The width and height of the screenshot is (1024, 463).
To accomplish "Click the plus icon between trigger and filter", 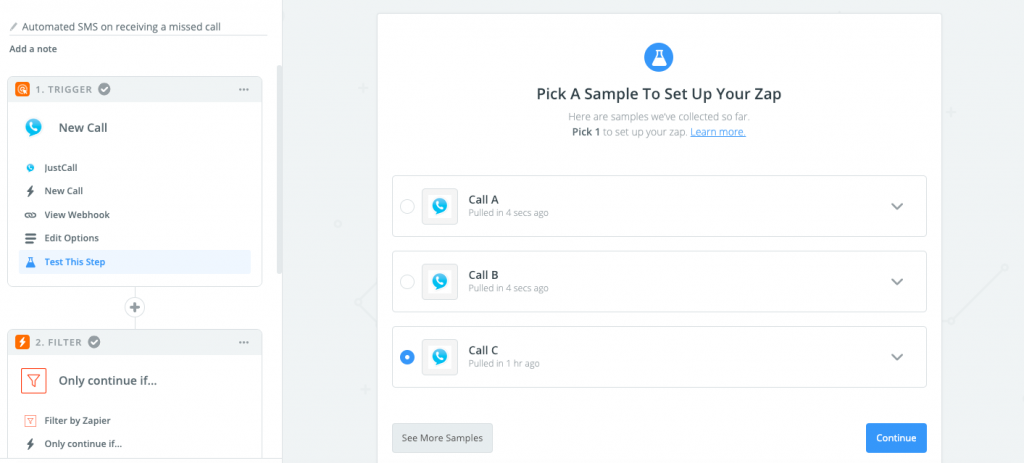I will pos(135,308).
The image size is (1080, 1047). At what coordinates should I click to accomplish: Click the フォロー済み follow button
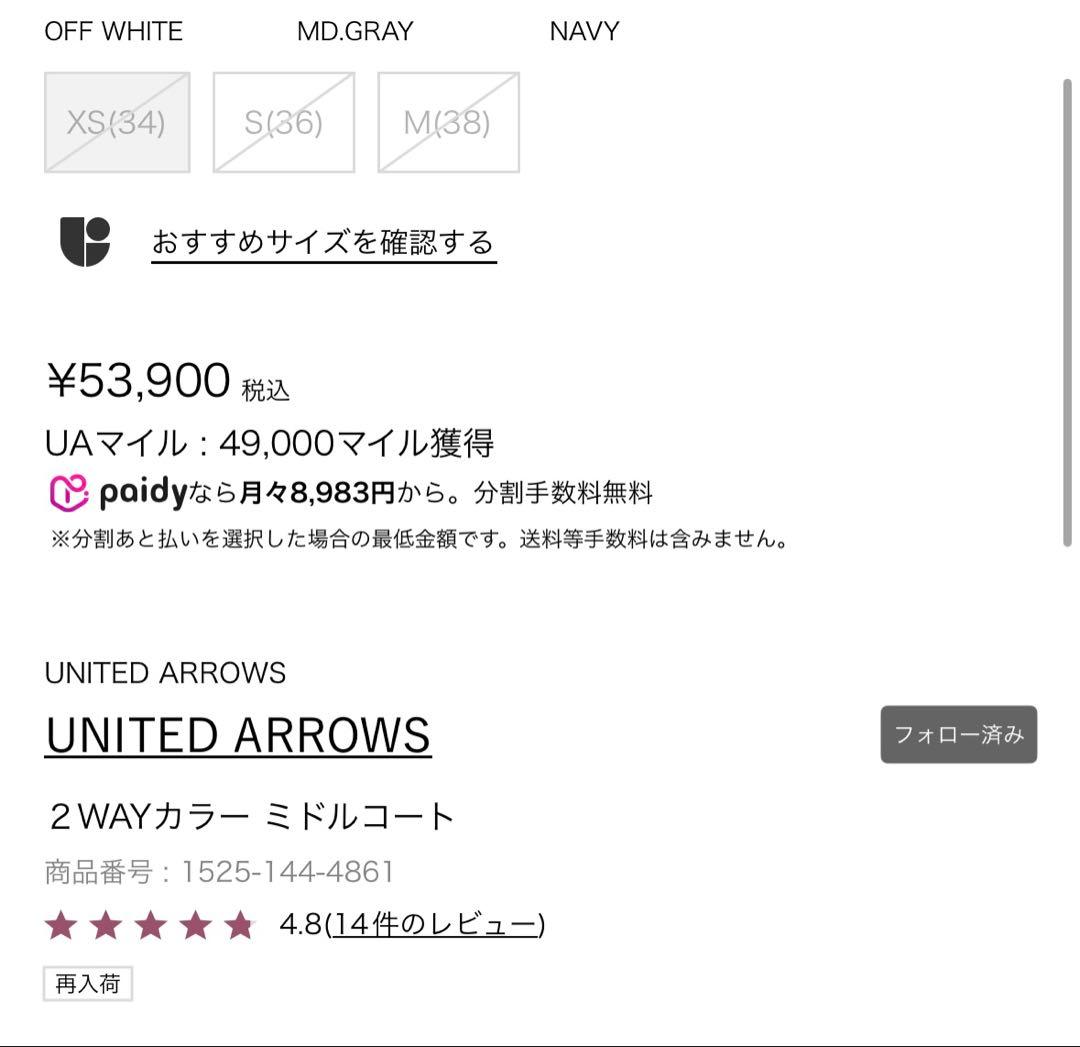point(958,734)
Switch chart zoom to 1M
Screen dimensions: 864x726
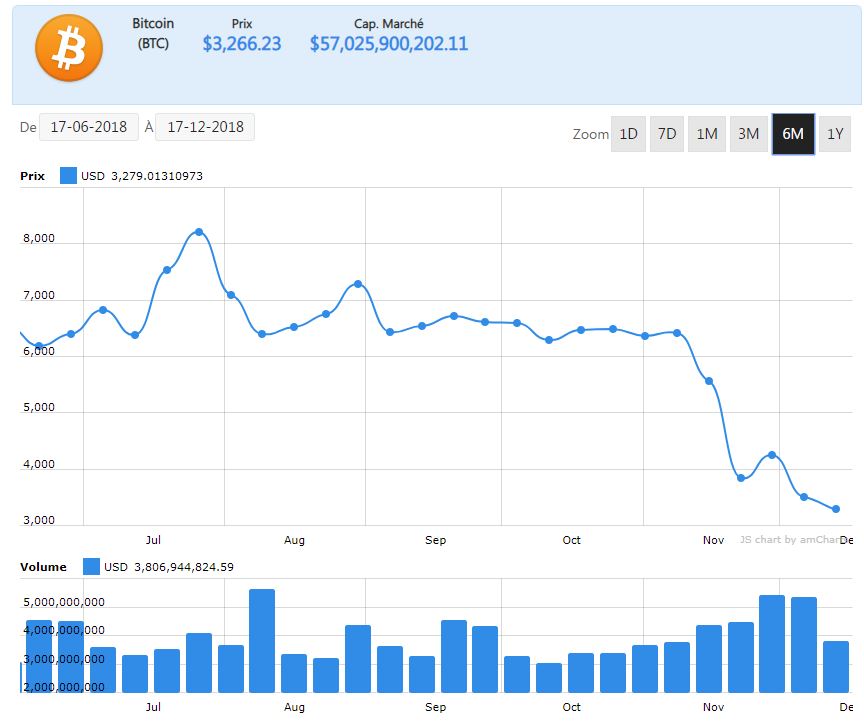pyautogui.click(x=707, y=134)
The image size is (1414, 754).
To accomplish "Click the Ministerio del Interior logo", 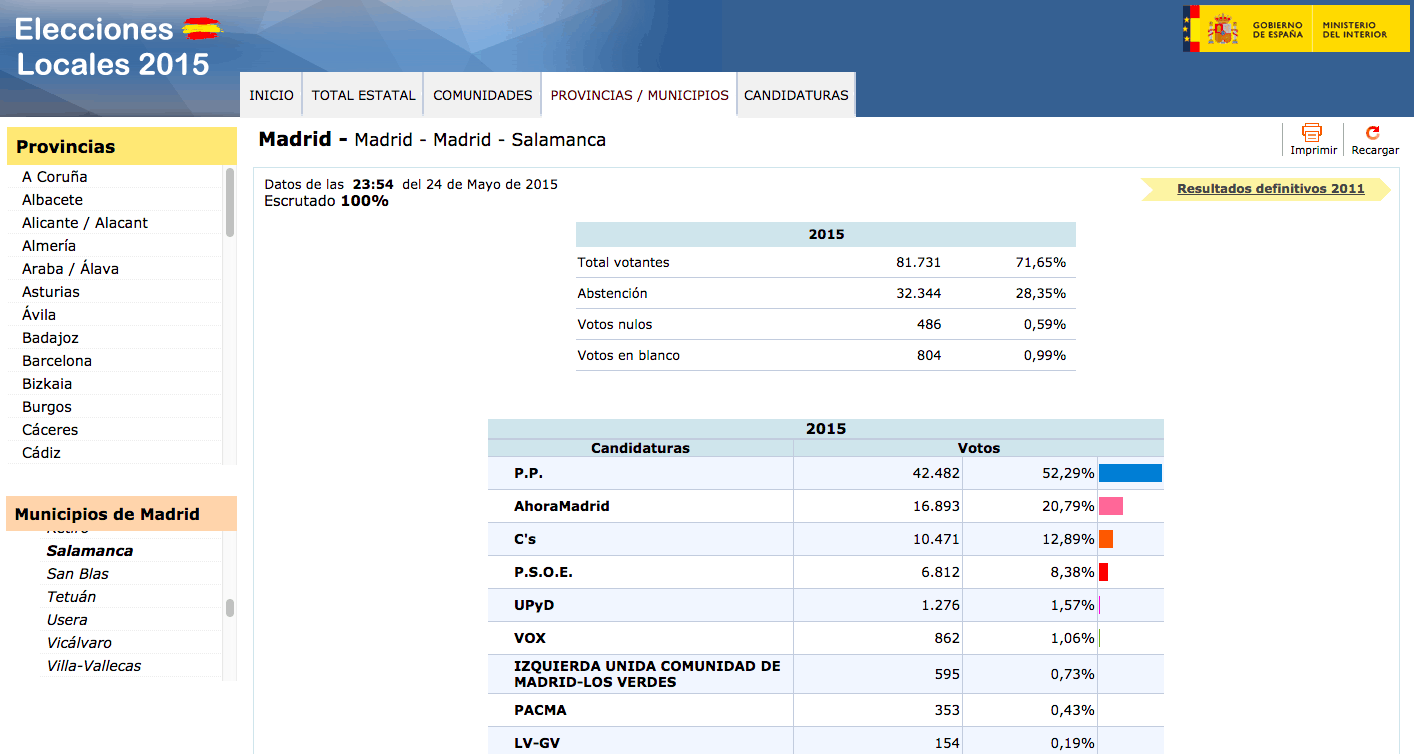I will 1357,29.
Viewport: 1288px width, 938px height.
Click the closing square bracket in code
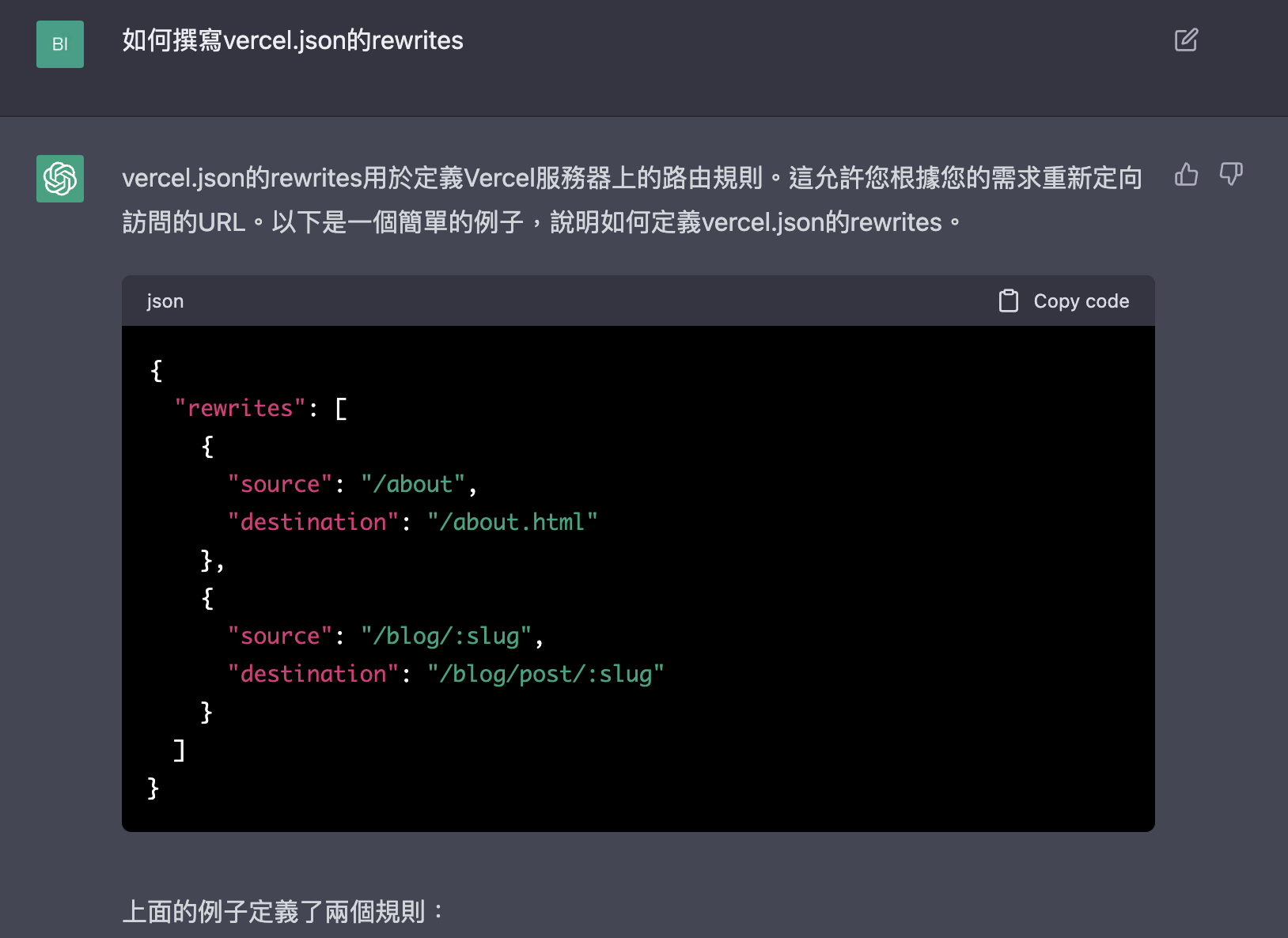pyautogui.click(x=180, y=750)
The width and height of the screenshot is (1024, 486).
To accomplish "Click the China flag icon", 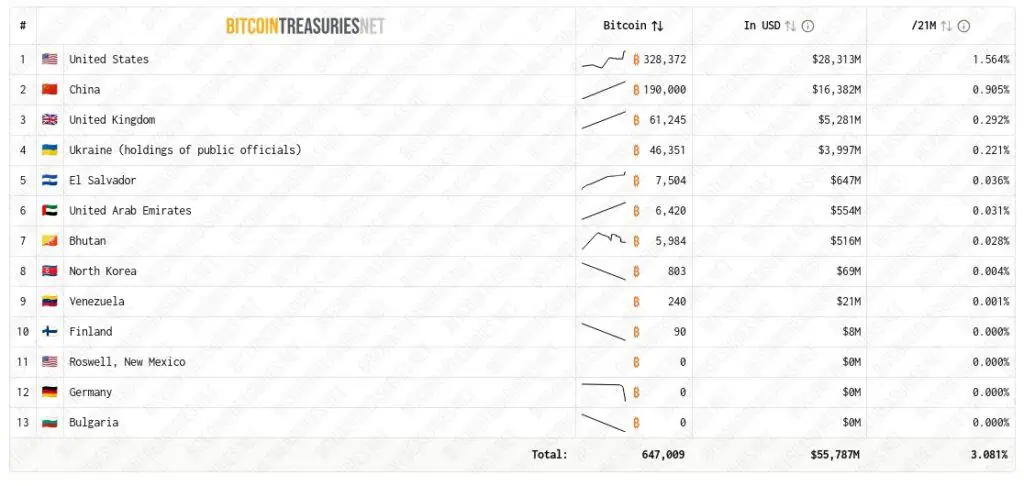I will point(49,90).
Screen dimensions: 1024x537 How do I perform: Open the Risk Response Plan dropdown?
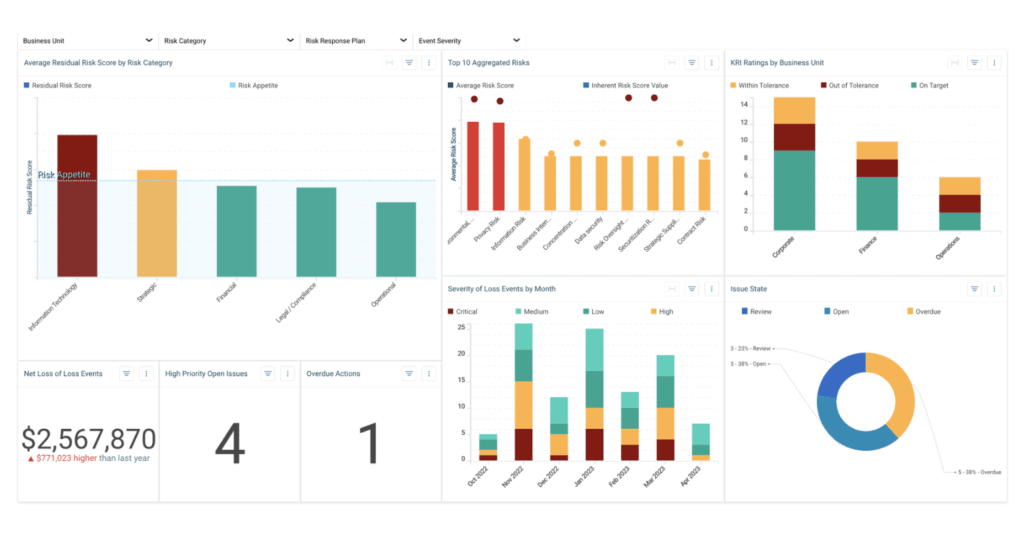pos(356,41)
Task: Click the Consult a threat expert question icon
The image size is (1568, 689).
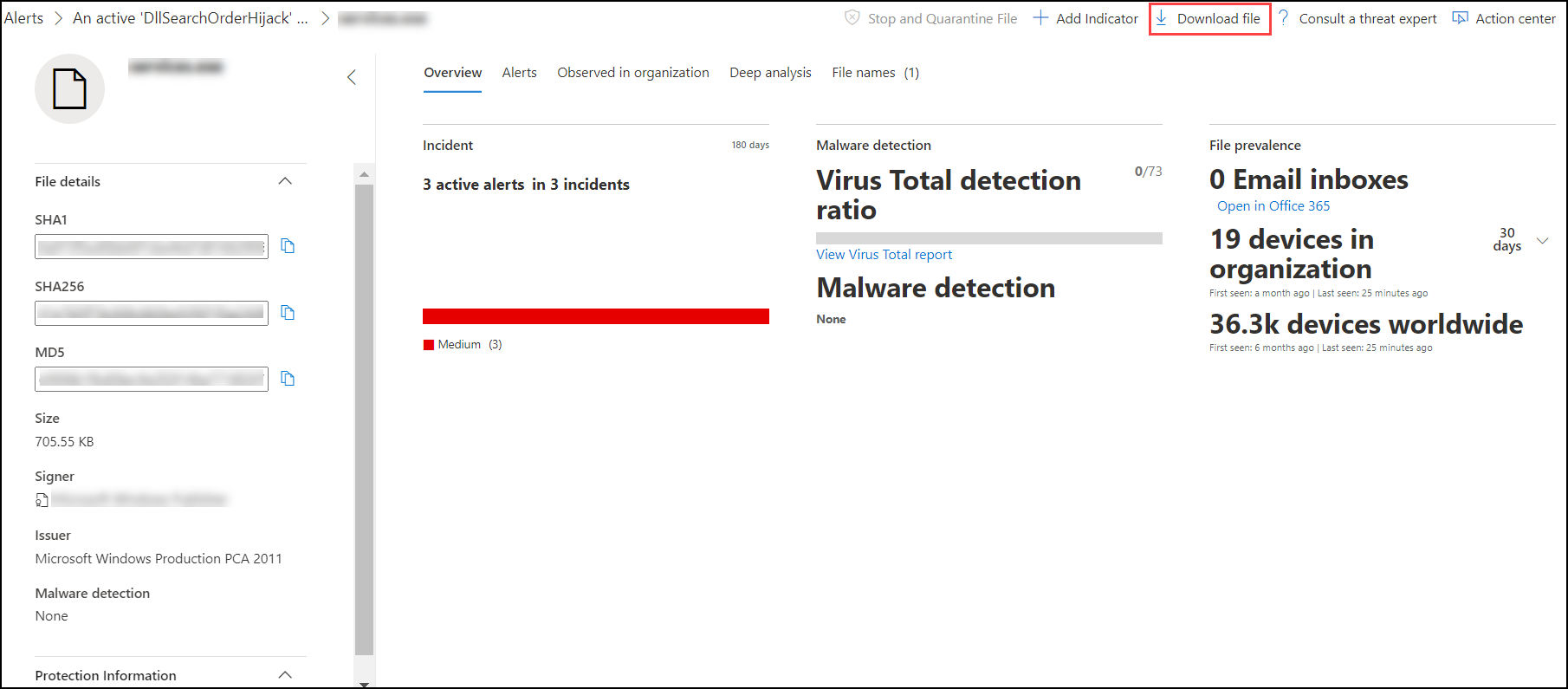Action: 1283,18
☆ ☆ ☆ ☆
- Task to complete
Find, please, how many lines in the data include the word "height", and put down that number only.

- Result below
3